This inflection point represents an onrushing shift. As in past shifts, new businesses will assuredly spring up to replace those that fail or are commoditized. As the twenty-first century unfolds, knowledge workers will staff these new businesses, and their productivity will become the primary management challenge for America and the developed world.
Peter Drucker saw this coming:
The most important, and indeed the truly unique contribution of management in the 20th century was the fifty-fold increase in the productivity of the MANUAL WORKER in manufacturing.
The most important contribution management needs to make in the twenty-first century is similarly to increase the productivity of KNOWLEDGE WORK and the KNOWLEDGE WORKER.
The most valuable assets of a 20th-century company were its production equipment. The most valuable asset of a twenty-first-century institution, whether business or non-business, will be its knowledge workers and their productivity.1

A Race to the Bottom

But this new dawn remains just a glimmer of light. In today’s information economy, a key lever of value creation—collaborative information technology (IT) projects staffed by knowledge workers—still fails or underperforms at an alarming rate. Decades of research, trillions of dollars of experience, and pundits galore, but we still have deplorable success rates and limited business satisfaction.
Although we have effectively created the raw materials of this unfolding era—semiconductors, storage, networking, software, process models, and lots of knowledge—we have not been successful at inventing a postindustrial leadership model to leverage its most important ingredient: the knowledge worker.
Something as essential as the productivity of our twenty-first-century workforce remains poorly understood. Knowledge doubles every few years, while our ability to store and retrieve information doubles every 18 months, but our ability to unfailingly leverage knowledge and experience across teams of highly skilled individuals remains stalled. As an economy, we must learn to reliably turn knowledge into opportunity. Today, teams of individuals do that; today, our value creation track record, as far as IT is concerned, is very poor because corporate America has ignored the social and emotional levers of productivity. We have been consumed with “self,” insensitive to the needs and feelings of others. The industrial era allowed us to master things, not people. Fortunately, this leadership blind spot will quickly disappear under the lights of applied science and human-centric leadership practices.
As we journey farther into the information economy, we look back and see that industrial-era capitalism has reached an evolutionary endpoint: double-entry accounting from the fifteenth century, process-focused models rooted in industrial engineering, command-and-control leadership hierarchies, and the commoditization of workers within a global labor pool. At this juncture we have perfected economies of scale, continuous process improvement, quality engineering, and supply chain management, which have in turn created the likes of Walmart, General Electric, IBM, and Ford—all leading players in their markets. But make no mistake, the endless pursuit of efficiency pits them in a human capital race to the bottom.
It becomes more difficult and costly to constantly squeeze further leverage out of a process-focused mentality and culture. Businesses both great and small have been created, and great wealth has been produced, yet we now see the undesirable consequences of our process orientation and our need to count everything: the dehumanization of the workforce. As Einstein said, “Not everything that counts can be measured; and not everything that can be measured counts.” Just imagine if we had to quantify the return on investment of a hug?
Because of this dehumanization, our most valuable asset of all—our knowledge workers—are disillusioned, and corporate is unraveling. We have expunged all emotion and feeling so that our human assets more closely resemble industrial robots (which, by the way, come from the Czech word robota, meaning drudgery, or slavelike labor). Dilbert resonates far and wide.
The physical means of production—computers, corporate infrastructure, labor, and process methodologies—are now easily copied. As a result, a downward pricing spiral is in motion. Businesses are effortlessly replicated in low-cost countries such that supply often exceeds demand, technology improvements endlessly lower the cost of entry for new competitors, and the victory of capitalism continuously brings new countries and labor into a global free market. Industrial capitalism, we see, has itself become a commodity.

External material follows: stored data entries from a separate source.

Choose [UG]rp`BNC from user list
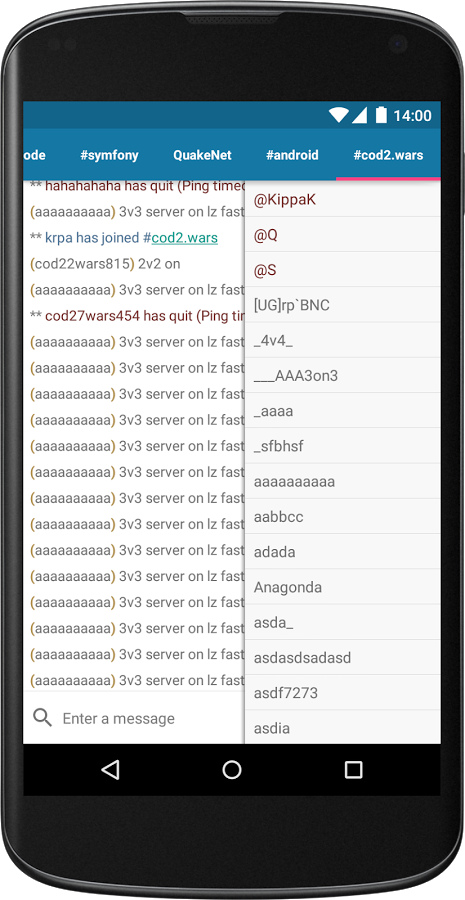 [343, 305]
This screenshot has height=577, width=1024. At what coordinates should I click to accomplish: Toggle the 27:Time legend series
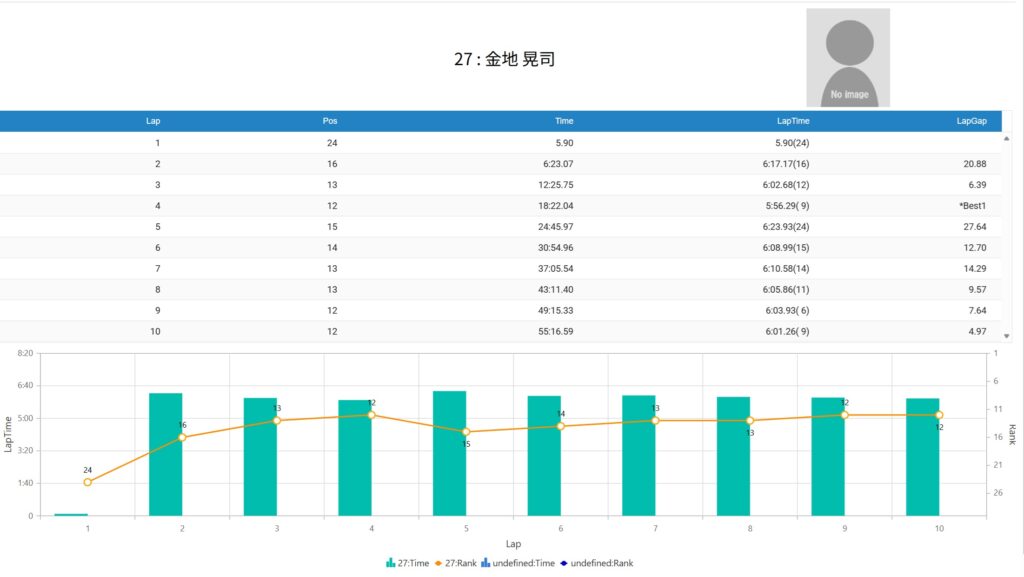(407, 563)
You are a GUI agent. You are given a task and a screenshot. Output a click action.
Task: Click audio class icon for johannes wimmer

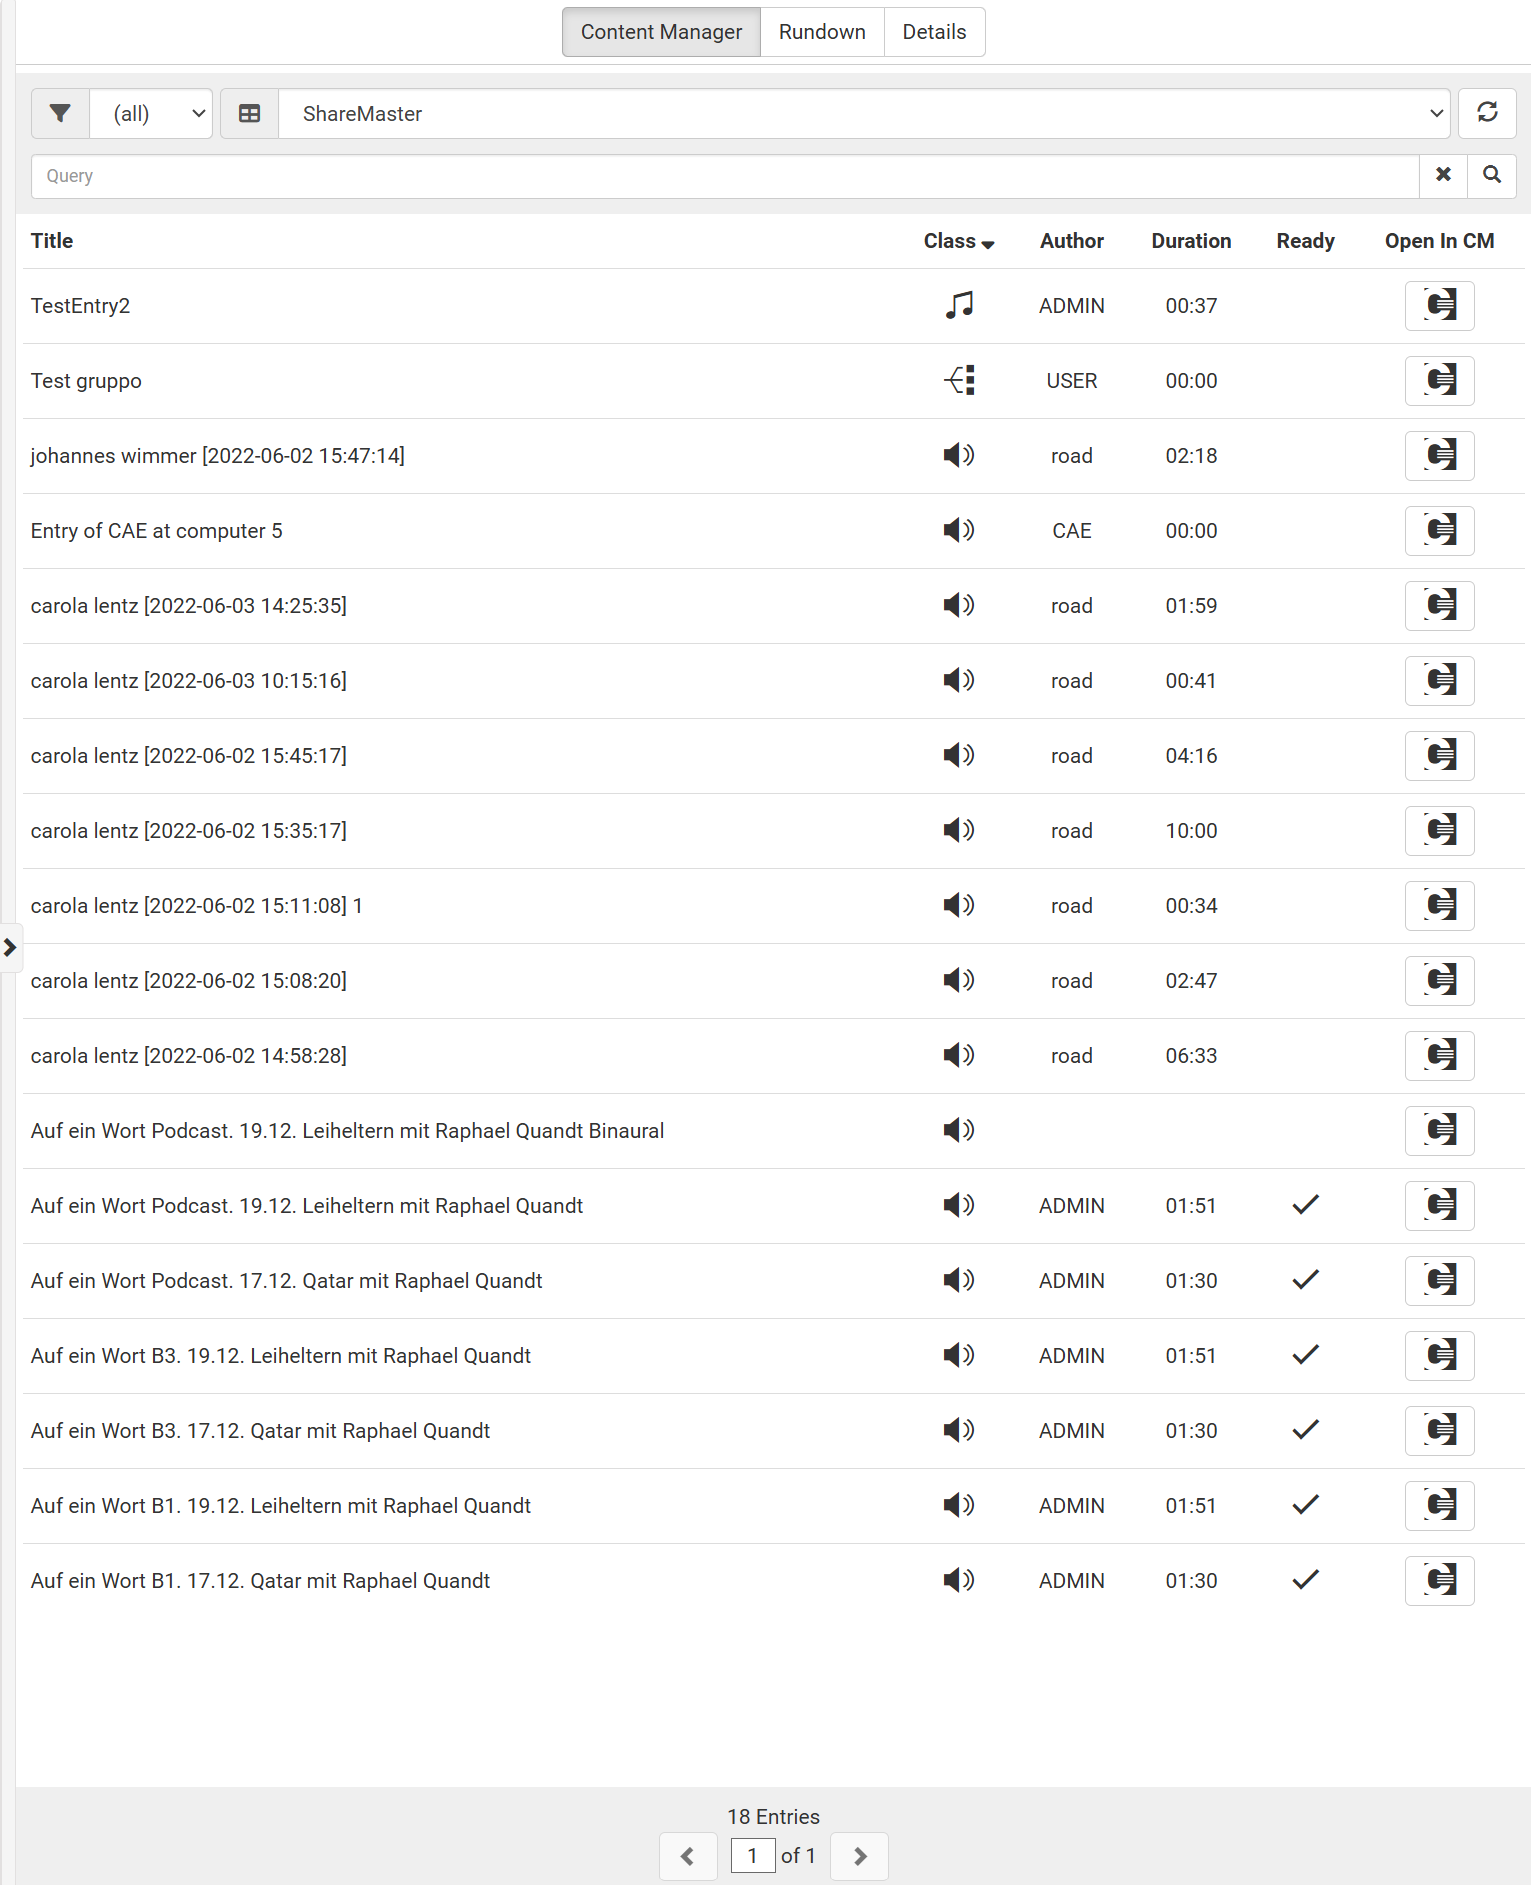point(958,456)
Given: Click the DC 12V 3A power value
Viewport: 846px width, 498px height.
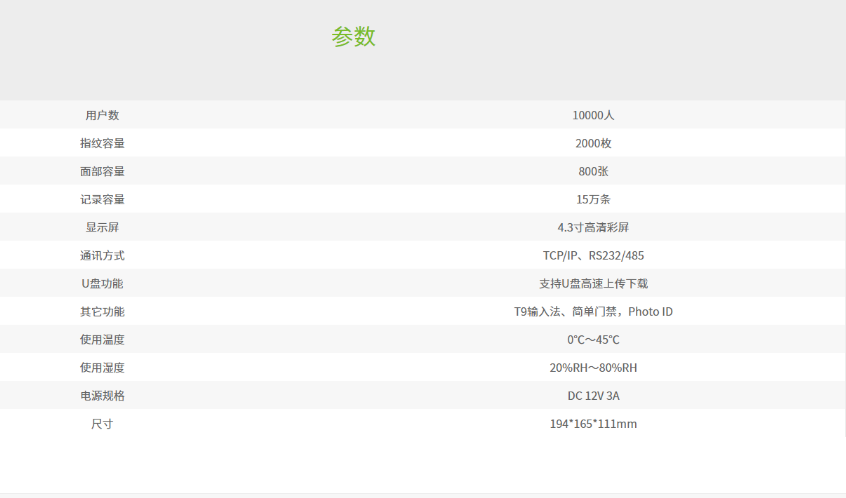Looking at the screenshot, I should pyautogui.click(x=593, y=395).
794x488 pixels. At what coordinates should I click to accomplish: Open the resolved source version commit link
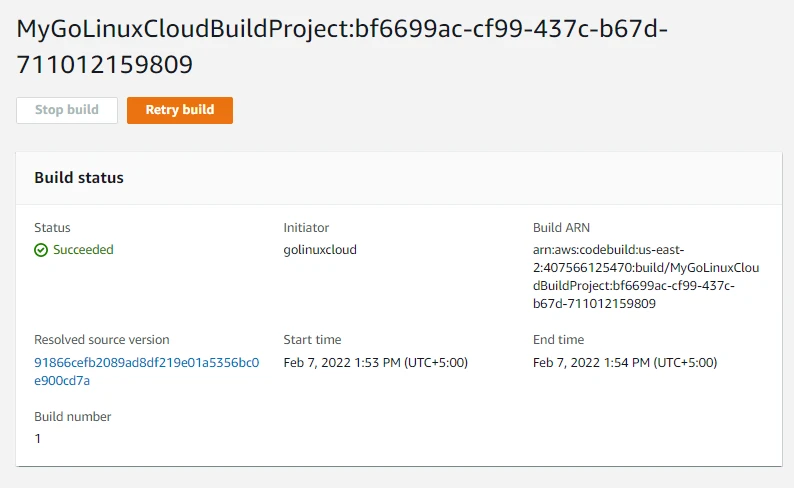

Human Understanding Enters the Workplace

Psychological research and neurological studies of the brain reveal that the mind is highly modular, and intelligence is a kaleidoscope of capabilities. Authors and researchers like Daniel Goleman, Martin Seligman, Howard Gardner, Joseph Ledoux, and countless others, are allowing us to see ourselves in the rainbow of a new light.2 As with any emerging area of understanding, there are camps and debate. But the time has come for this research, and what it reveals, to be applied in business, creating a new branch of management science. The current body of research makes a strong case for a leadership style where the happiness and emotional well-being of workers must be a top priority, not just in thought but also in deed. We are entering a time where leaders will become the servants and productivity will flow like a wellspring.
It seems clear that Drucker’s challenge will be fully answered with a warmer, human-centric approach to management that is discernible in today’s research concerning mind and emotion. Literally, we are on the precipice of a productivity revolution, not unlike what was unleashed by Frederick Taylor3 and the Efficiency Movement. Our focus must now shift to building and managing productive social systems where our professionals can flourish; we must ensure that our “talent infrastructure” is operating as well as our networks and equipment; we must educate our leaders to understand the human factors, and apply them, just as they apply Six Sigma and process standards like COBIT and Information Technology Infrastructure Library (ITIL); we must finally heed the advice of Abraham Maslow4 and Frederick Hertzberg,5 who counseled that humanism was needed in the workplace.
But today, leaders are uninformed about the wealth of findings uncovered by decades of research into the most important part of every company: its talent. In IT, although 60 to 70 percent of operating expense goes to talent, that talent remains heavily underutilized.
Imagine a factory where 65 percent of your operating costs were for complex equipment, yet:
  • You don’t have a single operators’ manual.
  • You have no idea if it will work successfully the next time you use it.
  • You can’t track return on investment for each unit.
  • You have no idea how to measure and tune the equipment’s performance.
  • The people responsible for networking your equipment together have never been trained to do this.
  • There is a wealth of available research that describes how to optimize the use of your equipment, yet everyone ignores it.
  • Your equipment is constantly replaced with less expensive units, even though the existing equipment has been painstakingly programmed over years, at great expense, with all of the institutional knowledge.
  • Your equipment has to be networked together to create output, yet there is no wiring diagram, and no one has any idea if the connections are working.
  • Each piece of your equipment is unique, yet your managers mistakenly believe the machines are interchangeable parts and move them whenever they feel it is necessary.
  • Every year you invest money to add new capabilities to your equipment, but no one tracks this investment, so the increased value is ignored when replacement is evaluated.
If you run an IT organization (or most any organization for that matter), all of this is true. Even though the bulk of the expense is on talent, we have no human capital accounting; most of the research into social psychology and neuroscience is ignored; and we invest the bulk of our energy into maintaining and improving our computing environments, software, networks, and storage. In that case, we know every patch and configuration level for every server and device, yet we track almost nothing about our people. Our focus is unbalanced: The server is $5,000 and the database administrator is $100,000. We must be expert at both.
Shouldn’t we invest more time to optimize our talent infrastructure, given that it is the past, present, and future source of our competitive advantage? Shouldn’t we know vastly more than we do about our human capital? Shouldn’t we understand the opportunity cost of so inefficiently managing our human capital? Shouldn’t we eliminate this blind spot?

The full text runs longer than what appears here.